§ **Challenges**
1 – Summarize the DeFi anti-money-laundering paper overview in two sentences.
2 – List every assumption of anti-money-laundering systems that the DeFi paper overview says the paper questions.
3 – Pick up the overview of the DeFi anti-money-laundering paper after its last sentence and keep going in the same plain explanatory style.

§ **Document passage**
This paper looks at how people can move money around in decentralized finance (DeFi) in ways that trick today’s anti-money-laundering (AML) tools. Most AML tools watch “who sent tokens to whom” like a big social network of payments. The authors show that, in modern DeFi, real value can move without leaving a clear “send/receive” trail, so those tools can miss what actually happened. They argue we need a new way to track value that looks at what the smart contracts actually did under the hood, not just the visible transfers.

The big questions the paper asks

Before getting into details, the paper questions three common assumptions that many AML systems make:

  • Flow continuity: If value moves, you can see it as a chain of transfers from wallet to wallet.
  • Initiator visibility: The risky person (the suspect) is the one who sends the transaction.
  • Endpoint linkage: The address that receives tokens is the true final owner or beneficiary.

The paper asks: Are these assumptions still true in DeFi, where many actions are chained together by smart contracts and third parties? And if not, what replaces them?

How the authors studied the problem (ideas and methods made simple)

The authors describe two key ideas that break the “follow the transfers” approach:

  • PEB separation (Principal–Execution–Beneficiary): Think of three roles in a deal:
    • The Principal (P): the person who wants to make the trade (and may be the suspicious one).
    • The Executor (E): a third party (often a bot) who actually sends the on-chain transaction.
    • The Beneficiary (B): the person who ends up with the money.
    • These three can be different people. That means the risky person might never press “send,” and the person who presses “send” might just be a bot, and the receiver might be someone else entirely.
  • State‑mediated value migration: Sometimes value moves because of how a contract’s internal “state” changes, not because one address directly transfers to another. For example, an Automated Market Maker (AMM) is like a vending machine that always keeps its prices balanced. If you push and pull on its prices the right way (arbitrage), you can shift value between people without a clean, direct transfer line connecting them.

§ **Information provided**
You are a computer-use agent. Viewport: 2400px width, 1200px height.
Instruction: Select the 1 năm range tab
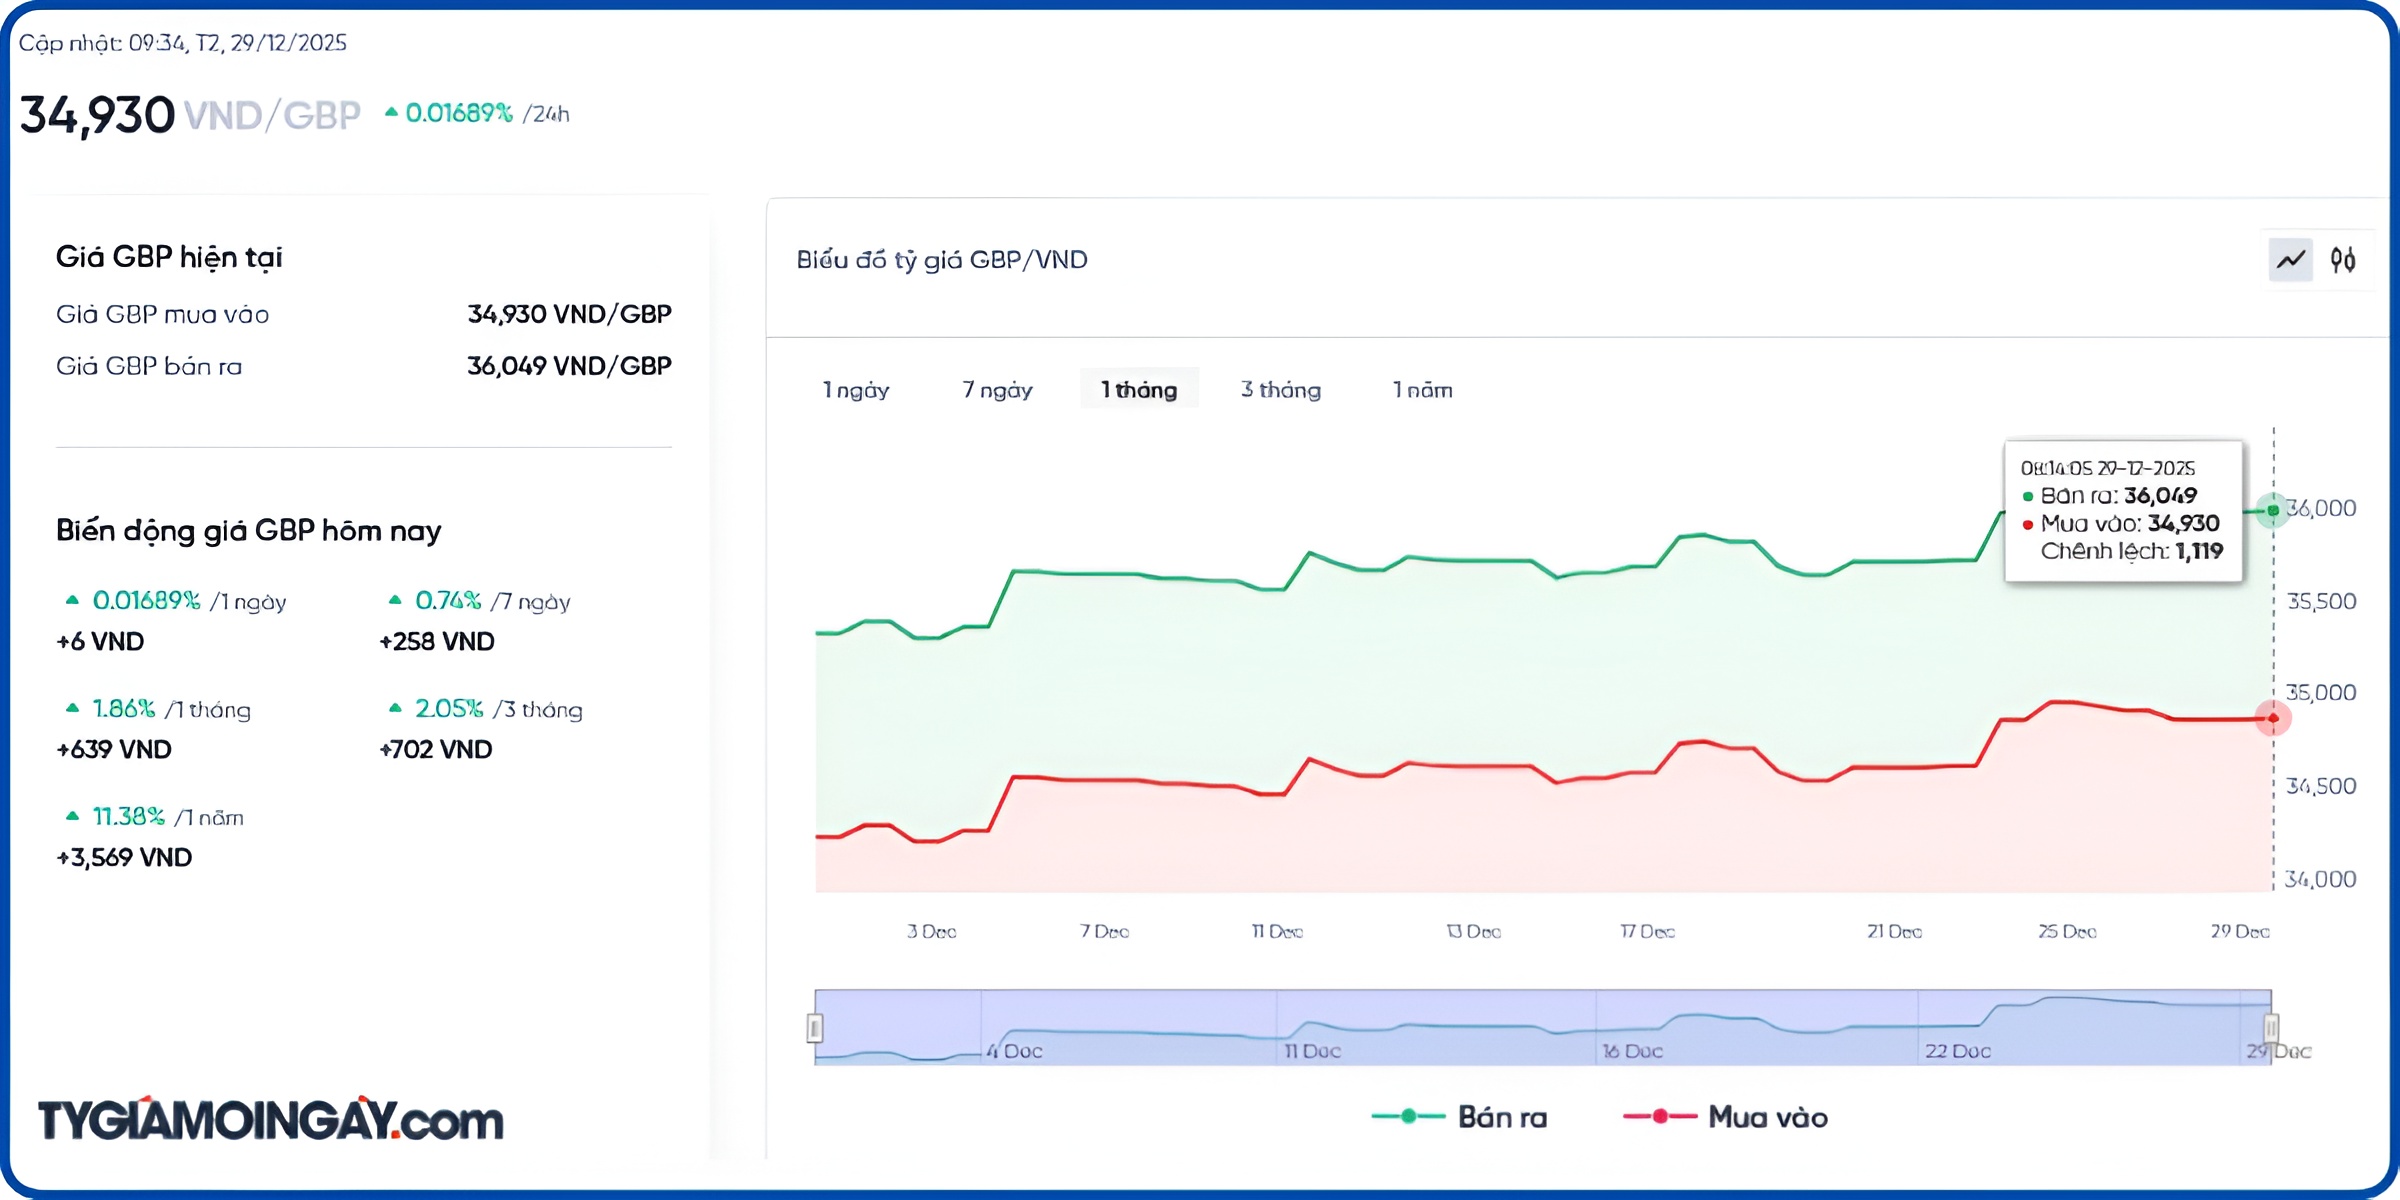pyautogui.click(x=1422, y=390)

§ **Expected responses**
1 – The paper argues that in decentralized finance, value can move without a clear send-and-receive trail, so anti-money-laundering tools that track who sent tokens to whom can miss what actually happened. It questions the assumptions of flow continuity, initiator visibility and endpoint linkage, points to the separation of Principal, Executor and Beneficiary and to state-mediated value migration as what breaks them, and calls for tracking what smart contracts actually did.

2 –
- Flow continuity
- Initiator visibility
- Endpoint linkage

3 –
To make these ideas concrete, they do two things:

  1. Real case study: They analyze a real Ethereum transaction where a big amount of USDC became DAI through a limit order on 1inch. The important part: the risky wallet signed an off-chain order (like a permission slip), but a separate bot executed the trade on-chain, and a third address got the DAI. There was no simple “P sent to B” payment to follow.
  2. Constructive model: They build a step-by-step example using two AMM pools. By doing a clever sequence of swaps (including flash loans, which are super-short loans paid back in the same transaction), they show value can move from P to B even though there’s no straightforward transfer path linking them. It looks like normal arbitrage on the surface, but it effectively shifts P’s value to B.

In everyday language: Instead of watching who handed cash to whom, you also need to watch what the machines (smart contracts) did inside—how they changed their internal counters and prices—because that’s where the value can “teleport.”

What they found and why it matters

Here are the main takeaways, explained plainly:

  • Following transfers is not enough: In DeFi, the important action can be hidden inside how smart contracts run, not in the visible “A sent tokens to B” edges. That means the transfer graph doesn’t always show who really benefited from whose money.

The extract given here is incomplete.